Jakarta– Wakil Ketua DPR RI Sufmi Dasco Ahmad menegaskan bahwa rapat Panitia Kerja (Panja) Komisi I DPR terkait Revisi Undang-Undang Nomor 34 Tahun 2004 tentang Tentara Nasional Indonesia (RUU TNI) yang digelar di Hotel Fairmont, Jakarta, sudah sesuai dengan semangat efisiensi anggaran pemerintah.
Menurut Dasco, awalnya rapat ini direncanakan berlangsung selama empat hari, tetapi kemudian dipersingkat menjadi dua hari demi penghematan biaya.
“Kemarin saya lihat rencananya empat hari disingkat menjadi dua hari dalam rangka efisiensi,” ujar Dasco dalam konferensi pers di Kompleks Parlemen, Jakarta, Senin (17/3).
Lebih lanjut, Dasco menyebut bahwa penggunaan hotel berbintang lima sebagai lokasi rapat sudah sesuai dengan peraturan yang berlaku. Ia juga menilai rapat tersebut penting karena melibatkan berbagai pihak dari kementerian dan lembaga terkait untuk membahas pasal-pasal dalam revisi UU TNI.
“Walaupun cuma tiga pasal, tetapi pembahasannya memerlukan waktu. Dari sisi naskah akademik hingga perumusan kata-kata yang tepat, diperlukan konsinyering agar pembahasannya lebih matang,” tambahnya.
Dikritik karena Tidak Transparan
Meskipun Dasco mengklaim rapat ini efisien, publik justru mempertanyakan transparansi pembahasannya. Pasalnya, Panja Komisi I DPR menggelar rapat ini secara tiba-tiba pada Jumat (14/3) hingga Sabtu (15/3) di hotel mewah tanpa sosialisasi yang jelas kepada masyarakat.
Keputusan ini menuai kritik dari berbagai kalangan, termasuk koalisi sipil yang menggelar aksi demonstrasi di lokasi rapat sebagai bentuk penolakan terhadap RUU TNI yang dinilai sarat kontroversi.
Selain dianggap terburu-buru, pembahasan RUU TNI ini juga dikecam karena kurang melibatkan partisipasi publik secara luas. Kritikus menilai bahwa revisi undang-undang yang menyangkut institusi militer seharusnya dibahas dengan lebih transparan dan inklusif.

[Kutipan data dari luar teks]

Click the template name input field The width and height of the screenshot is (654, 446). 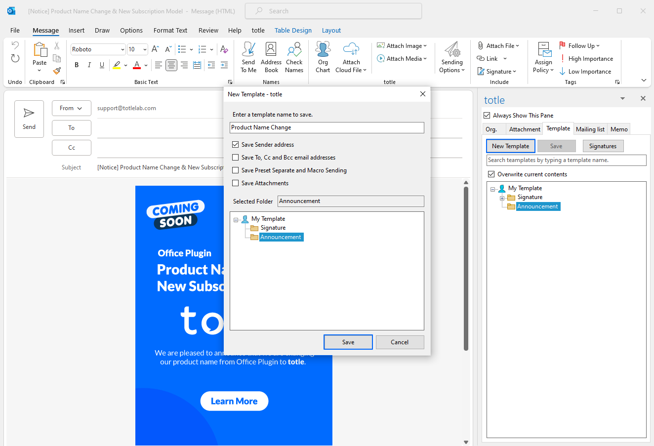(x=327, y=127)
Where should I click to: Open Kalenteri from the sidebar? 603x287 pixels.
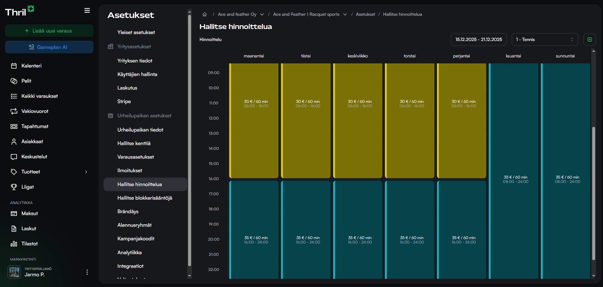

Demonstran Dilaporkan ke Polda Metro Jaya
Protes yang dilakukan oleh koalisi sipil tidak berhenti di lokasi rapat. Kelompok masyarakat yang menolak RUU TNI kini dilaporkan ke Polda Metro Jaya. Laporan ini semakin memicu perdebatan mengenai keterbukaan DPR dalam membahas kebijakan yang berdampak luas bagi masyarakat dan institusi pertahanan negara.
Hingga saat ini, belum ada keterangan resmi dari DPR mengenai alasan pemilihan hotel mewah sebagai tempat rapat serta respons terhadap kritik mengenai kurangnya transparansi dalam pembahasan RUU TNI.
Dengan meningkatnya sorotan publik terhadap cara DPR membahas undang-undang, pertanyaan pun muncul: apakah efisiensi anggaran cukup menjadi alasan untuk menutup akses masyarakat terhadap proses legislasi yang seharusnya terbuka?